> Stated exercise
Rewrite the part of the listing that opens with the line containing "Locate an element on the screen. The image" and closes with the line containing "The width and height of the screenshot is (1680, 1050)." as a numbered list, leaving out any blank lines.

Interface element records
+ + + + + + +
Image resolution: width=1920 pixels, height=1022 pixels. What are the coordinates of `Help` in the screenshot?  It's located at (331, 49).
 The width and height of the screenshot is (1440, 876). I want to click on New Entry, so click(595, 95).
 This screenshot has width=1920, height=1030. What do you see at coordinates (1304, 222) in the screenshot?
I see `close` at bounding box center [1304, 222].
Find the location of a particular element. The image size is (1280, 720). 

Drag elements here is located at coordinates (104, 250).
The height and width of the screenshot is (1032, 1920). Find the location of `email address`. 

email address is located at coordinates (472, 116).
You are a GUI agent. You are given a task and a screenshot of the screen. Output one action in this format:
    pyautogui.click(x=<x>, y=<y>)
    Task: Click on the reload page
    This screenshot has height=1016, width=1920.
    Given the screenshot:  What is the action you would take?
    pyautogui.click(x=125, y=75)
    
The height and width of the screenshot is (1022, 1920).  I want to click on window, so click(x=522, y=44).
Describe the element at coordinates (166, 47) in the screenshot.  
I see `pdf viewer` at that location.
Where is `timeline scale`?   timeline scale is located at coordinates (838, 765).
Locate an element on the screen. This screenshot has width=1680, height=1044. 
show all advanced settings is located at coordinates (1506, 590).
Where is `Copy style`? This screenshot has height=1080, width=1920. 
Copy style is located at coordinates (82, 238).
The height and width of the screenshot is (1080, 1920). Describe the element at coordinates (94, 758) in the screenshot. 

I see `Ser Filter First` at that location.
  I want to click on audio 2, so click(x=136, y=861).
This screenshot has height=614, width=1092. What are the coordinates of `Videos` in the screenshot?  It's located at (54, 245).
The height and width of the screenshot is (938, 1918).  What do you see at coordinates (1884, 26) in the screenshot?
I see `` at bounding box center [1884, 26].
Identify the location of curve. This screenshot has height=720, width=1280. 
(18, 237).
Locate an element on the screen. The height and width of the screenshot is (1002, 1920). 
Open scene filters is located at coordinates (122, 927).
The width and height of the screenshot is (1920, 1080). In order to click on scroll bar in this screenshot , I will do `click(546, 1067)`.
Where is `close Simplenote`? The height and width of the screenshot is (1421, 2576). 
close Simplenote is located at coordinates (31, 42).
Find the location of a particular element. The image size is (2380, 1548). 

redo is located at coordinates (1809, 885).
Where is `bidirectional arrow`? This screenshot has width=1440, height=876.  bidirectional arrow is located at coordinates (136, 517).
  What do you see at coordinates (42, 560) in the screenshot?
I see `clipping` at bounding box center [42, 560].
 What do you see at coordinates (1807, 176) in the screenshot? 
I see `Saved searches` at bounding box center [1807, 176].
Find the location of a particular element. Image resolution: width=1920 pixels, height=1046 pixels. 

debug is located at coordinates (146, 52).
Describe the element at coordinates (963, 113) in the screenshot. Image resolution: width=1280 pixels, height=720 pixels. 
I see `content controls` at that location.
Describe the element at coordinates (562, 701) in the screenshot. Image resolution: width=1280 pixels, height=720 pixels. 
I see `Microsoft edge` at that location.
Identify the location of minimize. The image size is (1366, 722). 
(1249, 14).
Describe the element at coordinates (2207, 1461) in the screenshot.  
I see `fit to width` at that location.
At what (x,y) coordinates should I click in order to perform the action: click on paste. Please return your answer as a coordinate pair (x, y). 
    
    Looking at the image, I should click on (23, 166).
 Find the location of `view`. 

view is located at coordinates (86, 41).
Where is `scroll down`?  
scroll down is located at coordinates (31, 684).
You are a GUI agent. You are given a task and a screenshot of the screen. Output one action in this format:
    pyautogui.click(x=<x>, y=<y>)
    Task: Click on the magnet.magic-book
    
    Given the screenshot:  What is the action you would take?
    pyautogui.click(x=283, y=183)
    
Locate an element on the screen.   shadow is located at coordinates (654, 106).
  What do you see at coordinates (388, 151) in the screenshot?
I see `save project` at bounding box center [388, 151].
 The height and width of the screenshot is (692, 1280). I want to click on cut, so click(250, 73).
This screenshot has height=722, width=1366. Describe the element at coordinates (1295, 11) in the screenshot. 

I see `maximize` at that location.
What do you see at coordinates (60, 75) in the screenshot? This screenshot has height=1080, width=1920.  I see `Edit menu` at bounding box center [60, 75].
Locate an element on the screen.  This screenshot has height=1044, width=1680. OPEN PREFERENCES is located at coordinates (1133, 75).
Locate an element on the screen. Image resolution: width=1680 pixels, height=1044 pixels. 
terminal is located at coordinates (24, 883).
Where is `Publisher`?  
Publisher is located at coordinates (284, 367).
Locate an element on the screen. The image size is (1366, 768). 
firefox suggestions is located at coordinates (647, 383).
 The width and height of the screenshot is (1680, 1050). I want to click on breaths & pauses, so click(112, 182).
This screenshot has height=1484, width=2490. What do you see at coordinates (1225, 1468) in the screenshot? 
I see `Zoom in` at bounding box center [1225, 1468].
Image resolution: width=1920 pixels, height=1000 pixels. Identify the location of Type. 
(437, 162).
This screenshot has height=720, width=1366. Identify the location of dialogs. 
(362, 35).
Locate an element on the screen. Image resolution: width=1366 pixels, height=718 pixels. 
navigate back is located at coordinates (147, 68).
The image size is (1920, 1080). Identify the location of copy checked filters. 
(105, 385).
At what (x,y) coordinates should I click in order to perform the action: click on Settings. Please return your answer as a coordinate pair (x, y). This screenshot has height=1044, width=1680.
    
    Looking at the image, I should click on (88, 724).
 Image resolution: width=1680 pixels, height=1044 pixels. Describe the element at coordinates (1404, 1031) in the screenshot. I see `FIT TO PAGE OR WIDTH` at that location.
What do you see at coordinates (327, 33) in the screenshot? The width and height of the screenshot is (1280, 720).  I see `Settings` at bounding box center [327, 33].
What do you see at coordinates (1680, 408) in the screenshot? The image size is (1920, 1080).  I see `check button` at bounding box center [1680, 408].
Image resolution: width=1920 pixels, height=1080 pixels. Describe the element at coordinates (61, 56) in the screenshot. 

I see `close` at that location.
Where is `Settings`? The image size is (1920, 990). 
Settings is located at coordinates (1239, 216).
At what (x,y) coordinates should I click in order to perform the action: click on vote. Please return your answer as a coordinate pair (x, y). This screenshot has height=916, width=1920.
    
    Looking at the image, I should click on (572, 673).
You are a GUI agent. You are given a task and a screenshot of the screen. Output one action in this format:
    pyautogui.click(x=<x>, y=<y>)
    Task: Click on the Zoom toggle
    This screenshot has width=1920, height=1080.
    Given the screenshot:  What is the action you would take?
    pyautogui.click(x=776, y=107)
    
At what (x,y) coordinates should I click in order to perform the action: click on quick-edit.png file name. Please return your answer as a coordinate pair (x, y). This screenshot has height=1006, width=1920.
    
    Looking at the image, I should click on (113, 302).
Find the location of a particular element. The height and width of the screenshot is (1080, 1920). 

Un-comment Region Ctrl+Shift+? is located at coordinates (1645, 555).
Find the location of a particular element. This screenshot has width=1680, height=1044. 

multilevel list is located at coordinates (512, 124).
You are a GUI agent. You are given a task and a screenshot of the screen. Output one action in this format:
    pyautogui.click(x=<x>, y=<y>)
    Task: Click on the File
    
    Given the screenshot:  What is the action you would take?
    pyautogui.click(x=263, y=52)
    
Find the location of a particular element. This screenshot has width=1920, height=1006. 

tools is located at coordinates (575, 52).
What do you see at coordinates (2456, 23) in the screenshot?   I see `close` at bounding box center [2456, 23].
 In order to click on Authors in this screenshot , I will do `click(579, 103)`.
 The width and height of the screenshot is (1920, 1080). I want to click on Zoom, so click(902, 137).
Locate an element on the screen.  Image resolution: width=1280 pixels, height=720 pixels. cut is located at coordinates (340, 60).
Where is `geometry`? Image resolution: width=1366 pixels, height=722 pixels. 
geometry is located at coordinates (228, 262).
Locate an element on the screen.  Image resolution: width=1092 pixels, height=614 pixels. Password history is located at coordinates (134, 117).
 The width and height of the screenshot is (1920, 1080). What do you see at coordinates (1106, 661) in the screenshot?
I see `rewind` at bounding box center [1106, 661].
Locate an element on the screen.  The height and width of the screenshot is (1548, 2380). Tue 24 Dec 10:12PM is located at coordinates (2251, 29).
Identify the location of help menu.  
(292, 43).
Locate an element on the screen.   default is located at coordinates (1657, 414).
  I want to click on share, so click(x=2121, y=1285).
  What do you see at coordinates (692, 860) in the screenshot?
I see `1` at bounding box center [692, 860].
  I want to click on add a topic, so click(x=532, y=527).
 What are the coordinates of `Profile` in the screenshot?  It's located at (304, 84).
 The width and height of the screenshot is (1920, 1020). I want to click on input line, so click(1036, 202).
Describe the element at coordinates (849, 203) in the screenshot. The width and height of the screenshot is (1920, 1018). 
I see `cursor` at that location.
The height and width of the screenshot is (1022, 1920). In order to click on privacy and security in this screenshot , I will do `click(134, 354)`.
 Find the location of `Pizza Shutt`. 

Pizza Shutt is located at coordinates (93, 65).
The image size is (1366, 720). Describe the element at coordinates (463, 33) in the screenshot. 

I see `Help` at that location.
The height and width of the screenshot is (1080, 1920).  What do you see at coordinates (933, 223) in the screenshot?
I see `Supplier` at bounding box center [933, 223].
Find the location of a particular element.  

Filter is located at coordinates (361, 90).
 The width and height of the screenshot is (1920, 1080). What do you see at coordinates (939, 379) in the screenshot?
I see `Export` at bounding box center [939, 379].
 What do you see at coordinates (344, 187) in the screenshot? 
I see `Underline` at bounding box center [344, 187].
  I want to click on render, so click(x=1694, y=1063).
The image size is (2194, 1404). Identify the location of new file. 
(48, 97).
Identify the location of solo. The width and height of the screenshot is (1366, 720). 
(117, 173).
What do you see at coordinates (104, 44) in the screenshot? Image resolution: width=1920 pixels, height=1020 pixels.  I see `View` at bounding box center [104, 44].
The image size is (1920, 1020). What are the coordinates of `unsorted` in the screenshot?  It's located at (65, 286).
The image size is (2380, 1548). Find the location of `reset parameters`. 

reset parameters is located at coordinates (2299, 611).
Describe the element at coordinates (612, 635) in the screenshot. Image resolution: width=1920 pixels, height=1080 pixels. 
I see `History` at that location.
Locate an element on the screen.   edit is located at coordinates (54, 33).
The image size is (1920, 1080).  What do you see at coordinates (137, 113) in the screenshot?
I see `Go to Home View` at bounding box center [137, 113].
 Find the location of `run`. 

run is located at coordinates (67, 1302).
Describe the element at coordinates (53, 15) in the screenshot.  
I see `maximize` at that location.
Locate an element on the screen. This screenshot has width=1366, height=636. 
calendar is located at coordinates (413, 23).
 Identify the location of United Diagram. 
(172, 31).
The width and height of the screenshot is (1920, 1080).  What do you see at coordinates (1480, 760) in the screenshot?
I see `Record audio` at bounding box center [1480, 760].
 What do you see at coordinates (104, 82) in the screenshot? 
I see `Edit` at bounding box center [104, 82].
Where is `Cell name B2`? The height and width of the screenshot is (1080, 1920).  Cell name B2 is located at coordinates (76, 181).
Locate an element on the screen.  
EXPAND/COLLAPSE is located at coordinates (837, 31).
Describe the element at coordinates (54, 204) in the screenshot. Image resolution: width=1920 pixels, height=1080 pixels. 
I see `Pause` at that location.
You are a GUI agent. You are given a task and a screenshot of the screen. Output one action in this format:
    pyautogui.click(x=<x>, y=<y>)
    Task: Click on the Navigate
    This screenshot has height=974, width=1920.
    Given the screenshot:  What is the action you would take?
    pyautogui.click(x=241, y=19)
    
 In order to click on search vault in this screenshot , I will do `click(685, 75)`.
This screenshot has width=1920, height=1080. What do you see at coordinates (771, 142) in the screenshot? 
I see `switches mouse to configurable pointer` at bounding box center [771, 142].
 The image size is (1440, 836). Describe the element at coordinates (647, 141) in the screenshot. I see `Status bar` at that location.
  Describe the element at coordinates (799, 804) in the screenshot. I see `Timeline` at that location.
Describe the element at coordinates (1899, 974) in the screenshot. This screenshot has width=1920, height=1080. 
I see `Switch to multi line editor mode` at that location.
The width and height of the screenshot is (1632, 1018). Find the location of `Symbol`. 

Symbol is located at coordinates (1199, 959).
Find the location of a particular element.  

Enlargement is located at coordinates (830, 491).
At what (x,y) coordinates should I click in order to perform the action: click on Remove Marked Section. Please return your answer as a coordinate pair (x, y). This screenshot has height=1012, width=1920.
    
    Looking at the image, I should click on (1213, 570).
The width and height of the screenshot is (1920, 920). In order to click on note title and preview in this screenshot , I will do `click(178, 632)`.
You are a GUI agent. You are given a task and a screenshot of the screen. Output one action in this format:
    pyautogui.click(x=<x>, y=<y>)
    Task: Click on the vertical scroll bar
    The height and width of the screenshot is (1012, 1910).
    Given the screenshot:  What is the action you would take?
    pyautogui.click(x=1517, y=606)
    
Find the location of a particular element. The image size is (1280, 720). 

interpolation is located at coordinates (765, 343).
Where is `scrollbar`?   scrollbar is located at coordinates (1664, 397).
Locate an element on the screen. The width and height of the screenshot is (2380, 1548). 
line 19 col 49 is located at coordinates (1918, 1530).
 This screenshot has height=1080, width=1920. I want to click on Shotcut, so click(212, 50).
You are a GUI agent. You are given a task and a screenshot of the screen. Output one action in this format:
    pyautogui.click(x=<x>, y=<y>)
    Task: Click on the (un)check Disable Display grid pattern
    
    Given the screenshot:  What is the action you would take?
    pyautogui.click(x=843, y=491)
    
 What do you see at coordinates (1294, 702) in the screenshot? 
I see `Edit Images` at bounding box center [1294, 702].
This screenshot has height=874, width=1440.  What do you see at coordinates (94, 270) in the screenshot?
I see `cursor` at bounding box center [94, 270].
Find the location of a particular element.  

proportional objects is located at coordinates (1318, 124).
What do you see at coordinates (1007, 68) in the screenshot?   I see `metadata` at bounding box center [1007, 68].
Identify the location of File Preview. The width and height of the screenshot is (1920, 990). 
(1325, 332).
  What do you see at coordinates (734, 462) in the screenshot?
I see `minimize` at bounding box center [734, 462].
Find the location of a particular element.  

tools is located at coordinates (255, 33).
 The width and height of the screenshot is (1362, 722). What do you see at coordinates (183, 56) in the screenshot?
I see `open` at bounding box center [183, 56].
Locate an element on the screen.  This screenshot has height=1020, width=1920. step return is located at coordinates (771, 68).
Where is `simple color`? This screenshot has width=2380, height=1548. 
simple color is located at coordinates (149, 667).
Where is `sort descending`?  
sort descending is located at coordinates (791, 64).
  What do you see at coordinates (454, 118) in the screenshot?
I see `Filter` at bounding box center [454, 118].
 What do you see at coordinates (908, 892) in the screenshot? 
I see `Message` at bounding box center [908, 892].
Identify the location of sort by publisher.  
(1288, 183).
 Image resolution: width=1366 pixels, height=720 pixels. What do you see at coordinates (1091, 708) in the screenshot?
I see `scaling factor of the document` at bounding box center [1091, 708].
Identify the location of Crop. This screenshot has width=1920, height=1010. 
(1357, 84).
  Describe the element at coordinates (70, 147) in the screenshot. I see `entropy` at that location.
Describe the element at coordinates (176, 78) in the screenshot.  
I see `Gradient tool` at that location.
+ + + + + + +
> The response
1. Locate an element on the screen. The image size is (1366, 768). 
2. firefox suggestions is located at coordinates (647, 383).
3.  The width and height of the screenshot is (1680, 1050). I want to click on breaths & pauses, so click(112, 182).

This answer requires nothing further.